FILE PHOTO: Ratan N. Tata, Chairman of Tata Sons, talks during a panel called “Enhancing Access to Modern Technology” during the annual Clinton Global Initiative (CGI) on September 23, 2010 in New York City. (Photo by Brian Harkin/Getty Images)
India’s Ratan Tata has backed Goodfellows, a senior companionship start-up for intergenerational friendships to tackle loneliness among the country’s elderly.
Started by Shantanu Naidu, 30, a Cornell MBA graduate and general manager in the office of Ratan Tata, the firm pairs elderly people or ‘grandpals’ with university graduates, known as ‘goodfellows’, media reports said.
The working model of the start-up is simple. Graduates visit their grandpals on alternate days for two to three hours. To build a sense of community monthly get-togethers are also being held. The service costs Rs 5,000 (£52) per month.
A survey by India’s Pan Healthcare found that more than 65 per cent felt lonely.
“You don’t know what it’s like to be lonely until you spend time alone wishing for companionship,” said Tata, 84, chairman emeritus of the IT-to-automobiles empire, Tata Group.
Naidu has also penned his friendship with Tata in a book titled I Came Upon a Lighthouse, which was released early last year.
Tata became Naidu’s mentor after he invested in the entrepreneur’s new venture on saving stray animals from speeding cars.
“The start-up emphasizes that companionship means different things to different people. To some, it may mean watching a movie, narrating stories from the past, going on a walk or having quiet company sitting around doing nothing together, and we are here to accommodate it all. In its beta phase, we discovered how organically the Grandpals bonded with the Goodfellows,” said Naidu in a statement.
Goodfellows employs young graduates after vetting their emotional maturity, empathy and commitment to the task of forging bonds with their older clients as friends, he added.
The subscription-based company was launched on 16 August with seed funding from Tata. The service is now available in Mumbai with Pune, Chennai and Bangalore. The company said that it received applications from over 800 graduates for employment.

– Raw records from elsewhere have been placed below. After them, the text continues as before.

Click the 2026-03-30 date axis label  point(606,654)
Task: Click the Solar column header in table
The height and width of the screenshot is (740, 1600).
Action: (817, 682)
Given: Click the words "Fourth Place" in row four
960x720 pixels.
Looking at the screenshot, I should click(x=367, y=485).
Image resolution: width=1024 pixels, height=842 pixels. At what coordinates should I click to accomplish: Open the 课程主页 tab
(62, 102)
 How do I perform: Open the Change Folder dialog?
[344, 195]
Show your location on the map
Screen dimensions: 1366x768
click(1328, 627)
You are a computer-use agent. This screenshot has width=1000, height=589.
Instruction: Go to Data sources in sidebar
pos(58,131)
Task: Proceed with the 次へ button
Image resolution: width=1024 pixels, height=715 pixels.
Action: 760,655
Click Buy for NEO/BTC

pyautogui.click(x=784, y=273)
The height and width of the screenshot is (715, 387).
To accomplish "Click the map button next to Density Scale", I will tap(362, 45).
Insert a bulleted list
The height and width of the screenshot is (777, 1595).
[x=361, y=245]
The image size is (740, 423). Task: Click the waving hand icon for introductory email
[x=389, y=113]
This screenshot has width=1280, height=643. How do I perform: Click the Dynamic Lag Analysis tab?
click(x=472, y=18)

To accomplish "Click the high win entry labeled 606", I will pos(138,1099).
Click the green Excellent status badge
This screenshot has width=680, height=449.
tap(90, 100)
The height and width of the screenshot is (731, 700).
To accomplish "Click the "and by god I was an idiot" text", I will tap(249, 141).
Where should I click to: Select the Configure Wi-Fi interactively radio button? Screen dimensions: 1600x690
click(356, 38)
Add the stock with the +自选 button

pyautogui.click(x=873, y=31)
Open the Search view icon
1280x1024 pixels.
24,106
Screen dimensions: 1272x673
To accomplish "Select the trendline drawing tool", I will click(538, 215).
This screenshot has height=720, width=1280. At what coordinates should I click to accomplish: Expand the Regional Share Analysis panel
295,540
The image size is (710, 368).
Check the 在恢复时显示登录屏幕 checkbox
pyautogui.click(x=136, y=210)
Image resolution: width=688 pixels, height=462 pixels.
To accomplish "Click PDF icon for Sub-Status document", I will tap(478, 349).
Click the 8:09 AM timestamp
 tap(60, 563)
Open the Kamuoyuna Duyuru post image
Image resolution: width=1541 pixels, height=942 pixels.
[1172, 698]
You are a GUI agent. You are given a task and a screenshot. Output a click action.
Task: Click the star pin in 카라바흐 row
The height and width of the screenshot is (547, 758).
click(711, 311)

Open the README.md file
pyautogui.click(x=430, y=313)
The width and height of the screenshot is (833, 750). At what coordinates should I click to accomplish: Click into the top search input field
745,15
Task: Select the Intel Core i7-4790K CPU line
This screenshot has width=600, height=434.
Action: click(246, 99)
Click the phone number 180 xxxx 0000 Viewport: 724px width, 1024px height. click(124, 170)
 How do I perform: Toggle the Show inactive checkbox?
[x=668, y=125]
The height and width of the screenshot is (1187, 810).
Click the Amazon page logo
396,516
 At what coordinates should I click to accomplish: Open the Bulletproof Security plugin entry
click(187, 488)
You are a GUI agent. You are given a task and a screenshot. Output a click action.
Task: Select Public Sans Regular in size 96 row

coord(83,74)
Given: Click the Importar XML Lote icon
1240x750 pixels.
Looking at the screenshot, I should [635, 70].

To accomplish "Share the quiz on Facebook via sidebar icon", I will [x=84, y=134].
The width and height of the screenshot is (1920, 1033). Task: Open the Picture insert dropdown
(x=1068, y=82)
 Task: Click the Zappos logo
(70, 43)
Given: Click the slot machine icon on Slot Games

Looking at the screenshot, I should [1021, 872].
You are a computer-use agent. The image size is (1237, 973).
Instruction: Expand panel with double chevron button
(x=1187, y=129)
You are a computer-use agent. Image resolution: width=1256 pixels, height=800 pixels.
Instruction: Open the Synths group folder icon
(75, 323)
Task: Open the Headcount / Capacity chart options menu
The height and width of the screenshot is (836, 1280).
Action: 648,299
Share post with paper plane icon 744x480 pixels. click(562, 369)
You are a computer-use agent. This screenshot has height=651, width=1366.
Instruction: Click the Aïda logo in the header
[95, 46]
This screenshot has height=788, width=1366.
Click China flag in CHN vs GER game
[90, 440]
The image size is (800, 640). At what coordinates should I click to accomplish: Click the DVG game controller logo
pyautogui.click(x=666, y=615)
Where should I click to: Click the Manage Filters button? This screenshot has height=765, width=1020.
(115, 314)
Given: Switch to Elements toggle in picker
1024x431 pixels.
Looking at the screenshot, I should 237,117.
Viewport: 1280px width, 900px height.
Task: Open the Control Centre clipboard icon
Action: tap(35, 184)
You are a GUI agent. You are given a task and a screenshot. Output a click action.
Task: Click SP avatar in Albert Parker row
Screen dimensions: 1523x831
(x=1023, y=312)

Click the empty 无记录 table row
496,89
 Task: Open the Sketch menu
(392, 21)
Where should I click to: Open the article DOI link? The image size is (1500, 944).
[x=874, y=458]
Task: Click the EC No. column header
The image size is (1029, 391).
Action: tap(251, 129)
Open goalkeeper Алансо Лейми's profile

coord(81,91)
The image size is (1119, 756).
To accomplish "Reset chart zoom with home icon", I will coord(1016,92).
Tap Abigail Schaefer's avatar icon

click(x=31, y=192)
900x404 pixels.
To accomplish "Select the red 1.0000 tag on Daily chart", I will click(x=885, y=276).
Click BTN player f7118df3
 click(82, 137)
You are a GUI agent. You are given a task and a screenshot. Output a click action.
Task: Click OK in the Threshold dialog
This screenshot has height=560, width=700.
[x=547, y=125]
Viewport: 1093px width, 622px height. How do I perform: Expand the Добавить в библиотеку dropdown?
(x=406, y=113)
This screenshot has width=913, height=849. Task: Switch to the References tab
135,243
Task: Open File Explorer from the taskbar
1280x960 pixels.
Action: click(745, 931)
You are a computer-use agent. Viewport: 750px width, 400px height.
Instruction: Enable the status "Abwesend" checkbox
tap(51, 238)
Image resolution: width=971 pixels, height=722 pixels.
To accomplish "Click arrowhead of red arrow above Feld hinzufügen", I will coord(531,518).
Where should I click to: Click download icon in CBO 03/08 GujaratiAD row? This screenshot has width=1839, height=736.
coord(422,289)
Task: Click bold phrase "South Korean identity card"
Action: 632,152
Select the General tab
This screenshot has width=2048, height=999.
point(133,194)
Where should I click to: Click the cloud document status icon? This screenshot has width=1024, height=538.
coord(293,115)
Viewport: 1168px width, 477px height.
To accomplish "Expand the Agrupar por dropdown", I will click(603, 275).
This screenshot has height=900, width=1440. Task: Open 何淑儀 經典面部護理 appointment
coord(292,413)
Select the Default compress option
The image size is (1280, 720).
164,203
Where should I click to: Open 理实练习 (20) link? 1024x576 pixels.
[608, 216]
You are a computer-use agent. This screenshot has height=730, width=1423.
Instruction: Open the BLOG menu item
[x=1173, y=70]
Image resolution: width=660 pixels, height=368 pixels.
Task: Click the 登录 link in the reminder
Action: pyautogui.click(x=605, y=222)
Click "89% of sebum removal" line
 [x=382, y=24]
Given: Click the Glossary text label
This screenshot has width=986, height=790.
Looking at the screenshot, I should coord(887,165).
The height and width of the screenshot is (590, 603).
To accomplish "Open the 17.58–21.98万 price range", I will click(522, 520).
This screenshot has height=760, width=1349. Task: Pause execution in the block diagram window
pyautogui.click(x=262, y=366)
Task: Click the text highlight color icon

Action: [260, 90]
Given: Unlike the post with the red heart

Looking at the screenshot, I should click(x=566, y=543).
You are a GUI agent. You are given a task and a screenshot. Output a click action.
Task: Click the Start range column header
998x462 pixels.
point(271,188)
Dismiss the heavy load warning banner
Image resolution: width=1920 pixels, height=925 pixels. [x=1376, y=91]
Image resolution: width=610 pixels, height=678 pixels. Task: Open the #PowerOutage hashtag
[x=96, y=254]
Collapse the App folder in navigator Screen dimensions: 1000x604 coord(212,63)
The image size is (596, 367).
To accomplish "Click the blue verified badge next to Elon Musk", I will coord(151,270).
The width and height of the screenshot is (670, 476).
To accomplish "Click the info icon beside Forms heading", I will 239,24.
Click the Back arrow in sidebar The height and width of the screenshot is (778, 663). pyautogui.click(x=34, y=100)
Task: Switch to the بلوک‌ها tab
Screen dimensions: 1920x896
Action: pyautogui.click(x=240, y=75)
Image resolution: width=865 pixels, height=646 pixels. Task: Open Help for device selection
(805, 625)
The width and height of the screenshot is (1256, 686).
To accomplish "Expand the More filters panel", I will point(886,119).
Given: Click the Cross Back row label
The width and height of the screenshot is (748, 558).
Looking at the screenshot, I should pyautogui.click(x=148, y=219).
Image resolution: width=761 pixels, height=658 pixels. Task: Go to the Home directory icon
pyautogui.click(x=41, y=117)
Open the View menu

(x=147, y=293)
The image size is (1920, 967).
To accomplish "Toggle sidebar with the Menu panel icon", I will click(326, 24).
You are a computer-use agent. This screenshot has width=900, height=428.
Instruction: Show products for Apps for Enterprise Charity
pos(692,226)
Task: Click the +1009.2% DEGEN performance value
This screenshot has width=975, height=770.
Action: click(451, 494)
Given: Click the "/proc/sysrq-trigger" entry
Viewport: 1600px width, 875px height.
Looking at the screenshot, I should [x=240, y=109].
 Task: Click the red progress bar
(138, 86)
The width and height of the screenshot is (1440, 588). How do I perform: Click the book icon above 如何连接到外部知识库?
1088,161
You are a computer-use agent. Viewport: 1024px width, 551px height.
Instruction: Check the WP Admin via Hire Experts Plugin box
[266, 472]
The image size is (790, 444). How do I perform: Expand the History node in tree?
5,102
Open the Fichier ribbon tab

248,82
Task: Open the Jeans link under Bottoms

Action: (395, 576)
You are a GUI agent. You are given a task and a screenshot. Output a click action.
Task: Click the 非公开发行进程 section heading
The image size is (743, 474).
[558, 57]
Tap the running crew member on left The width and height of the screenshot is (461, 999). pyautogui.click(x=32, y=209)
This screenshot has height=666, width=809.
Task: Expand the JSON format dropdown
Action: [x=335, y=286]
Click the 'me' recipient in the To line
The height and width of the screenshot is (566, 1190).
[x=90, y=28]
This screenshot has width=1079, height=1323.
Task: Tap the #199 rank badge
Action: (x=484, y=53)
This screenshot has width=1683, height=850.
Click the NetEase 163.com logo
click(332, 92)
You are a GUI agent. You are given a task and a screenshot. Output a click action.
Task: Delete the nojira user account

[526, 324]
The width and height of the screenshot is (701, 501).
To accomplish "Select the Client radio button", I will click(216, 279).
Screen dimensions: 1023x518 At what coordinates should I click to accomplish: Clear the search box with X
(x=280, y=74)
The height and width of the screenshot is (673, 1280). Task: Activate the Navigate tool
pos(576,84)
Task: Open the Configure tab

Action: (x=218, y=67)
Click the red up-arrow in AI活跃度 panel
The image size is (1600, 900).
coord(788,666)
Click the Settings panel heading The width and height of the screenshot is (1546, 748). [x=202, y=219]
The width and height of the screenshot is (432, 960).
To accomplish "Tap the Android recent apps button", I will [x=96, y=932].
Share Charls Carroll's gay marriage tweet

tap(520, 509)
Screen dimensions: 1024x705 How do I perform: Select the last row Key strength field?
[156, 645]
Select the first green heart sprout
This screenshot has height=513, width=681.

The start-up aims to recognise loneliness and mental health issues as real public health concerns in India. There are 15 million elderlies in India living alone, either due to the loss of a partner, or families moving away for unavoidable work reasons.
Goodfellows offers short-term internships as well as employment to graduates looking for jobs. In the near future, Goodfellows will offer travel companions for seniors holding back from making trips due to lack of security or company, and also plans to extend its services to the handicapped community, media reports said.